A dye is used as a coloring material of the ink. As compared to a pigment contained in an aqueous medium in a dispersed state, when a dye dissolved in the aqueous medium in a molecular level is used as the coloring material, an image excellent in glossiness can be recorded with a special paper for ink jet such as a glossy paper. Thus, through use of the ink containing the dye, an image having a higher quality can be recorded. The ink preferably contains no pigment as the coloring material.

Examples of the dye include a direct dye, an acid dye, a basic dye, a dispersive dye and a food dye. Of those, a dye including an anionic group is preferably used. Specific examples of a dye skeleton include an azo skeleton, a triphenylmethane skeleton, a phthalocyanine skeleton, an azaphthalocyanine skeleton, a xanthene skeleton and an anthrapyridone skeleton. A dye having a C.I. number is also preferably used. Examples of this dye include: C.I. Food Black 2; C.I. Direct Black 195; C.I. Direct Yellow: 86, 132, 173; C.I. Acid Yellow: 17, 23; C.I. Acid Red: 52, 249, 289; C.I. Acid Blue 9; and C.I. Direct Blue: 86, 199.

The content (% by mass) of the dye in the ink is preferably 0.10% by mass or more to 15.00% by mass or less, more preferably 0.50% by mass or more to 10.00% by mass or less with respect to the total mass of the ink.

The ink is an aqueous ink containing an aqueous medium that is a mixed solvent of water and a water-soluble organic solvent.

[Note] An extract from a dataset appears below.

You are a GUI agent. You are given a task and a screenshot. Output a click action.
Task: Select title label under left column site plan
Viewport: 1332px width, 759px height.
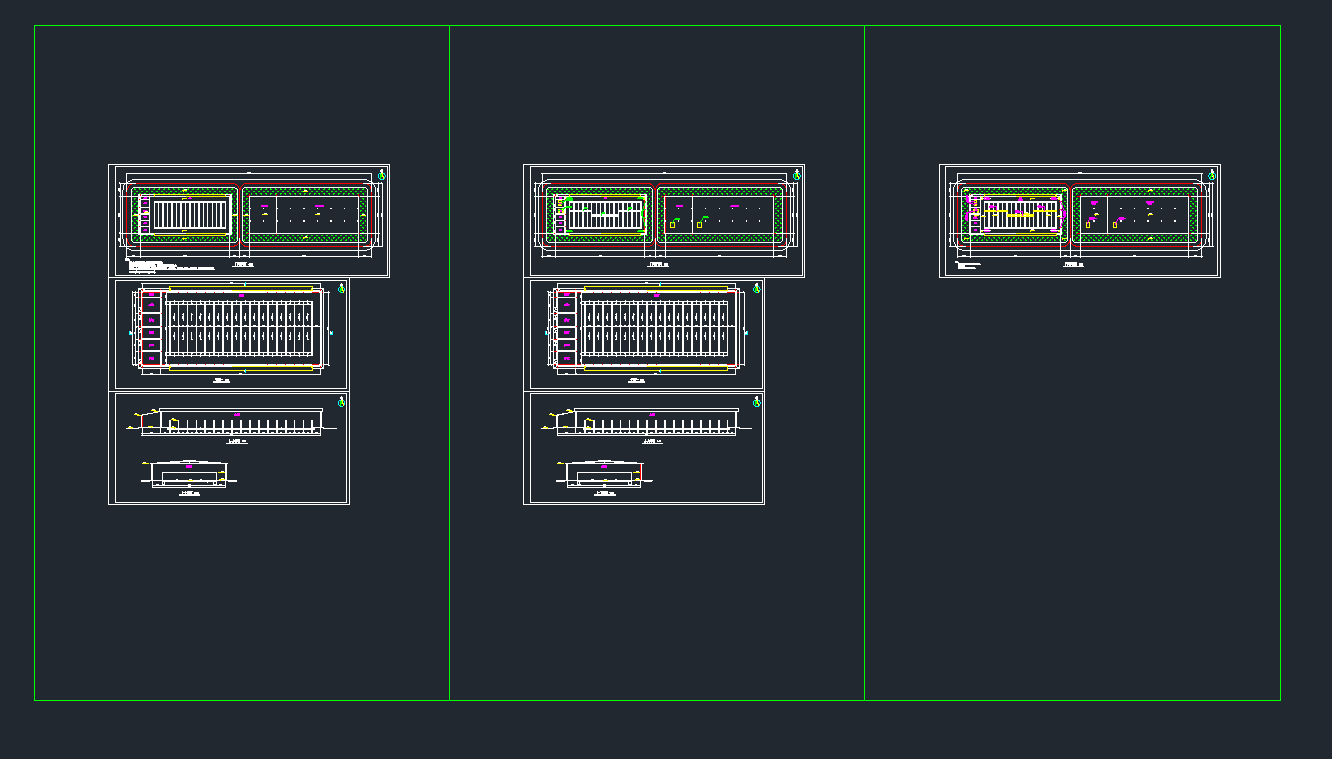coord(242,266)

Deionized water (ion-exchanged water) is preferably used as the water. The content (% by mass) of the water in the ink is preferably 50.00% by mass or more to 95.00% by mass or less with respect to the total mass of the ink. Solvents that may be used in inks for ink jet, such as alcohols, glycols, (poly)alkylene glycols, nitrogen-containing compounds and sulfur-containing compounds, may each be used as the water-soluble organic solvent. The content (% by mass) of the water-soluble organic solvent in the ink is preferably 3.00% by mass or more to 50.00% by mass or less with respect to the total mass of the ink.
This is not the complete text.